II

Я спрашиваю себя, почему истина слова проявилась именно в «Цветах зла».

Если бы эту истину можно было определить по-другому, не отсылая к ее абсолютной инаковости, к ее предельной — как в негативной теологии — природе, я бы назвал ее согласованностью. В голосе истины тут слышен другой, более глубокий, который вторит голосу говорящего. Самый чистый из трех, он радуется себе в каждом слове. Сущее и должное на миг перестают исключать друг друга. Наступает недолгой покой.

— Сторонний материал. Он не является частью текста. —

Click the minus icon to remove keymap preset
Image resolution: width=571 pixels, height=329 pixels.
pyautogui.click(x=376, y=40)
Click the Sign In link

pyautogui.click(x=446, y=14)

Но откуда это умиротворение, такое частое в «Цветах зла» — где на высоте устремлений, самых безудержных и смутных, столько враждующих начал непрерывно и безуспешно преследуют друг друга и ни в чем нет спокойствия? Чисто религиозное объяснение я отвожу сразу. Никаких верований Бодлер не разделял и впрямую не исповедовал. И ни одна из ересей не стоит за «Отречением Святого Петра» и «Литаниями Сатане».

Однако и в том, что бесспорно принадлежит Бодлеру, — в его языке, в поставленных перед собой задачах, — нет, кажется, ничего, способного дать жизнь истине, которая говорит его устами. Если выделить главное в поэтической формы «Цветов зла», то это стихи из разряда рассуждений. Четкие описания, логичные мысли, точно выраженные чувства связаны лишь понятийной связью, иначе говоря, мало озабочены тем, что ускользает от слов. Чем тогда Бодлер отличается в своем искусстве от Гюго? Даже если их замыслы и цели несопоставимы, инструмент у обоих один.

В том и состоит загадка Бодлера. Его область — рассуждение, словесная постройка, из-под свода которой порывался бежать Малларме и где слишком часто находила приют наша поэтическая традиция. А рассуждение грозит самыми опасными ловушками и никак не приближает к истине. Я бы даже говорил об имморализме рассуждения. Оно остается всего лишь игрой. Начинаясь в сосредоточенной тишине, рассуждение дает любому чувству простейшую возможность высказаться. Но, становясь стихотворением, позволяет тому же чувству — притом без малейшего ущерба для говорившего — с не меньшей легкостью расточиться.